Eine Alternative zu den überwiegend konservativ geprägten Kindergärten der 60er Jahre stellte der „Kinderladen“ dar, der oft von Studenten für ihre Kinder in freier Trägerschaft gegründet wurde. Hier praktizierte man meist die antiautoritäre Erziehung. Der Name kommt daher, dass meistens ehemalige Ladenlokale für den Kiga angemietet wurden. Heute unterscheiden sich die Kinderläden nicht mehr so stark von anderen Kindergärten. Der Kinderladen ist überdies heute nur eine Form der von Elternvereinen getragenen Kindergarteninitiativen. Typisch ist jedoch, dass die Gruppenstärke meist kleiner als üblich ist, und die Anzahl der Erzieher größer. So ist ein intensiveres Eingehen auf die Kinder und ihren individuellen Bedürfnisse möglich. Das antiautoritäre Konzept ist durch eine Mischung verschiedener anderer Konzepte auf der Basis des situativen Ansatzes (s.o.) ersetzt.Neben dem situationsorientierten Alltag wird besonders viel Wert auf eine ganzheitliche Bildung und Förderung der Kinder gelegt. Dabei bedeutet ganzheitlich, dass der ganze Mensch am Lernprozess beteiligt ist, also die Sinne, der Geist, die Seele und der Körper. Den Kindern wird möglichst viel Raum und Zeit zum Spielen geschaffen, denn das Spiel gilt als die eigentliche Methode der Kinder, sich die Welt zu erobern.
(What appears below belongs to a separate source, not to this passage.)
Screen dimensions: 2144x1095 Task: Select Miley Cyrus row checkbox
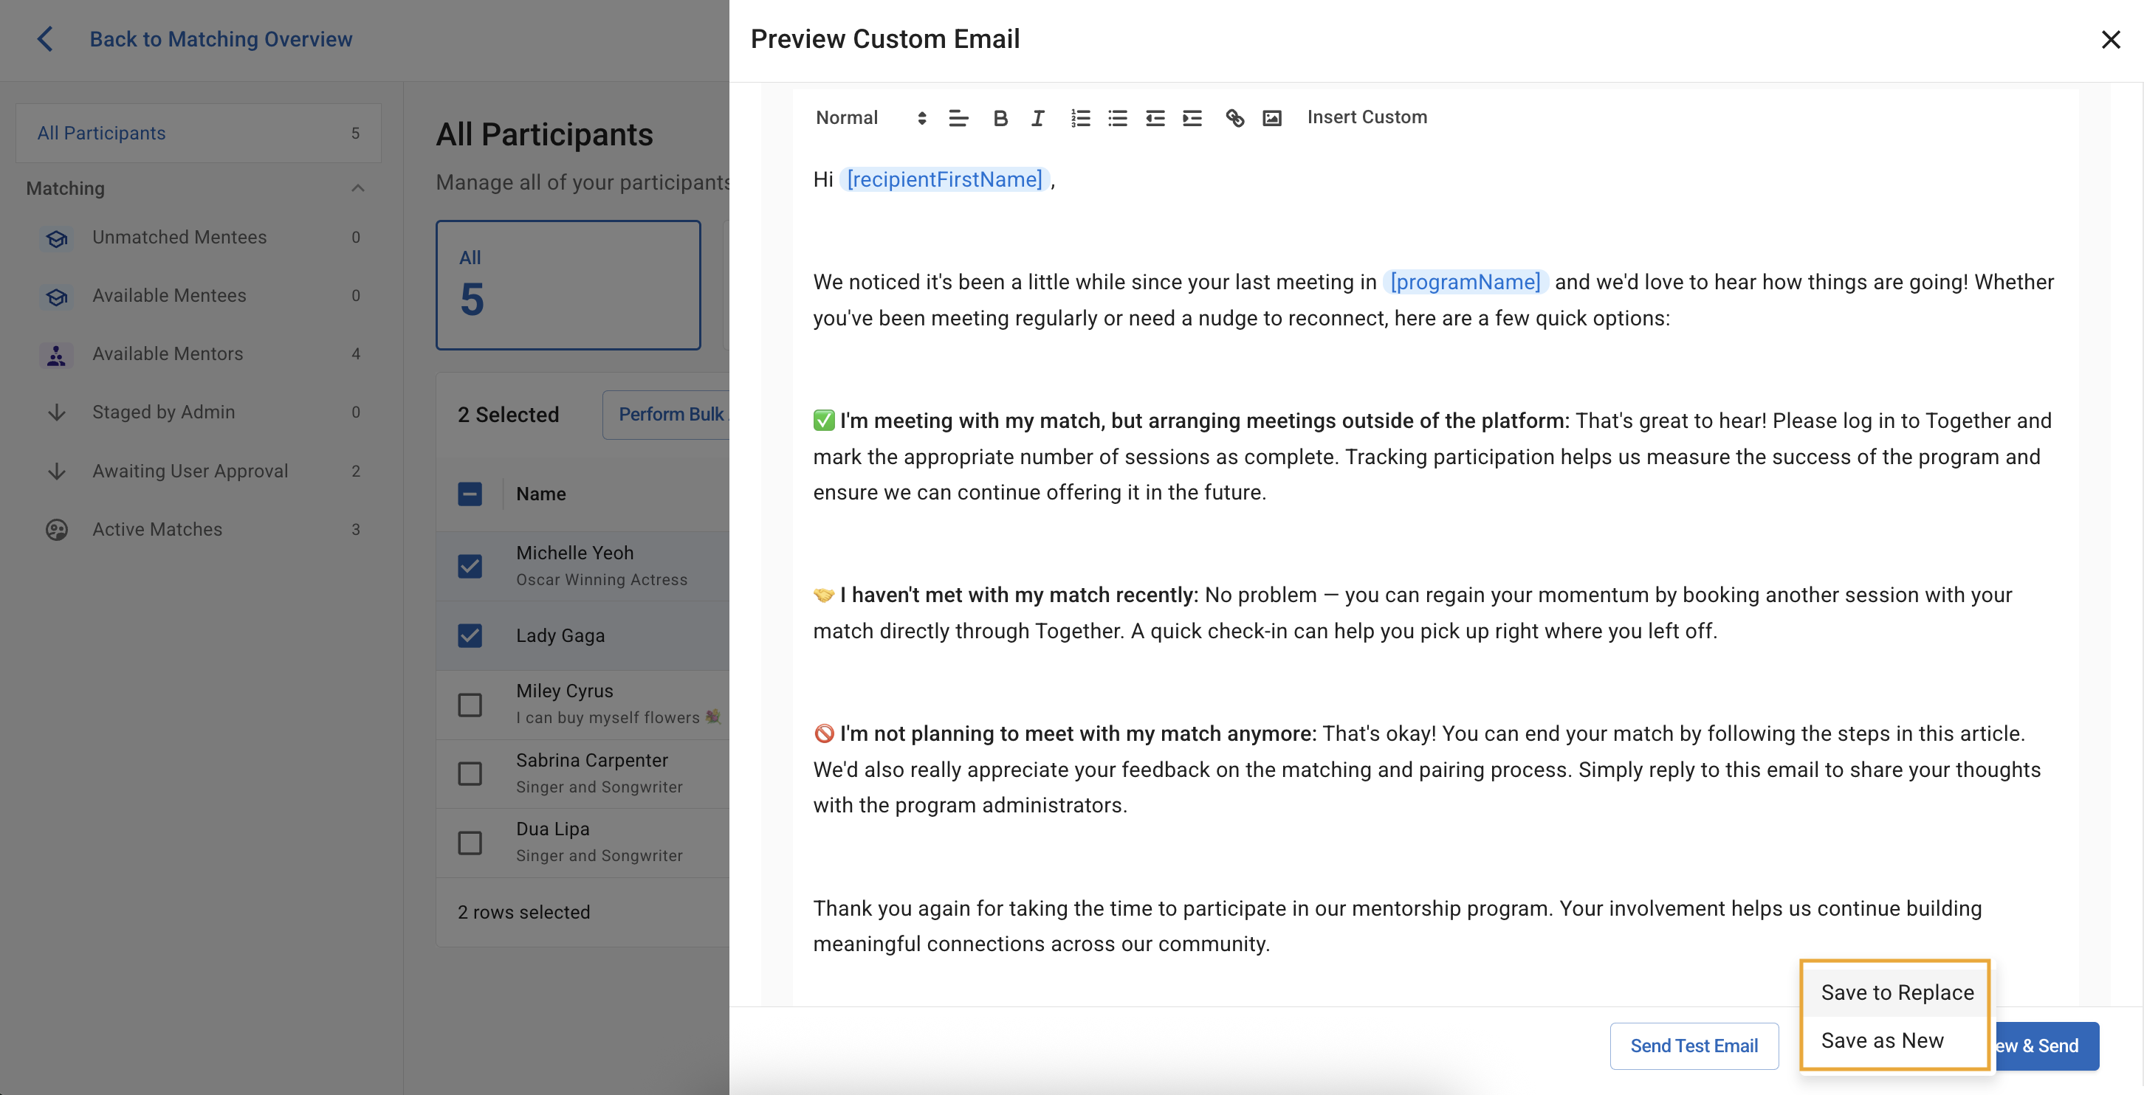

Der Träger – oder wem gehört eigentlich der Kindergarten?

Öffentliche Träger sind in der Regel Städte und Gemeinden. Einrichtungen in freier Trägerschaft finden sich vor allem bei Kirchen und Wohlfahrtsorganisationen (Deutschen Rotes Kreuz oder Arbeiterwohlfahrt). Zu den freien Trägern zählen aber auch von Elternvereinen gegründeten Kindergarteninitiativen und Betriebskindergärten. In verschiedenen Einrichtungen desselben Trägers werden oft ganz unterschiedliche pädagogische Konzepte umgesetzt. Ausnahme: die Waldorf-Kindgärten. Sie sind zwar in freier Trägerschaft, die Trägervereine orientieren sich beim Konzept aber immer an den Inhalten der von Rudolf Steiner begründeten Anthroposophie. Alle Träger unterliegen der staatlichen Aufsicht. Sie müssen sich an den gesetzlichen Vorgaben orientieren, dürfen allerdings die Grundrichtung ihrer Arbeit im Kindergarten selbst bestimmen.

Was müssen Eltern für den Kindergarten bezahlen?

Die Elternbeiträge variieren nicht nur von Bundesland zu Bundesland, sondern sogar von Stadt zu Stadt. Kirchliche und städtische Einrichtungen sowie die Einrichtungen der Wohlfahrtsorganisationen (Awo, Caritas) haben meist dieselben Beitragssätze. Freie Träger orientieren sich oft ebenfalls an den regulären Sätzen, manchmal erheben sie jedoch abweichende Beiträge (z.B. Waldorf). In vielen Städten wird der Beitrag für alle Einrichtungen - auch die unter freier Trägerschaft - über die Stadtverwaltung (Jugendamt) eingezogen.

Wichtiger als jedes Konzept: Woran erkennt man einen guten Kiga?

Bei mehreren Kindergärten in der eigenen Wohngegend haben Eltern oft eher Qual mit der Wahl. Zwölf Fragen helfen dabei herauszufinden, welcher „Kiga“ fürs eigene Kind der richtige ist:

  • Ist der Kindergarten gut erreichbar?
  • Passen die Betreuungszeiten zum Berufs- oder Familienalltag?
  • Erlaubt der Kindergarten vor der Anmeldung das Hospitieren (also das Zuschauen der Eltern) für einige Stunden?
  • Wird die „sanfte Eingewöhnung“ praktiziert, bei der Mutter oder Vater für einige Vormittage da bleiben bis ihr Kind Vertrauen zu einer Erzieherin gefasst hat?
  • Wirken Außengelände und das Gebäude-Innere hell und freundlich (Einrichtung muss nicht neu, hochglänzend oder modern sein!)?
  • Stehen dem Kind Werktische, Mal-, Bastel- und Spielmaterialien zur freien Verfügung?
  • Sind die unvollkommenen Werke der Kinder Teil des Fenster- und Wandschmucks, oder sieht alles so perfekt aus, als ob es die Erzieher/innen selbst gebastelt hätten?
  • Gibt der Kindergarten ein Heft heraus, indem er Aktivitäten, Personal und Konzept vorstellt?
  • Gibt es regelmäßig Projekte oder Themenwochen?
  • Arbeitet der Kindergarten mit örtlichen Einrichtungen wie der Stadtteil-Bücherei, der Grundschule, der Musikschule zusammen?
  • Wird die Turnhalle regelmäßig genutzt?
  • Sieht man es gelassen, wenn ein Kind beim Kiga-Start noch nicht sauber ist, statt Eltern oder Kind unter Druck zu setzen?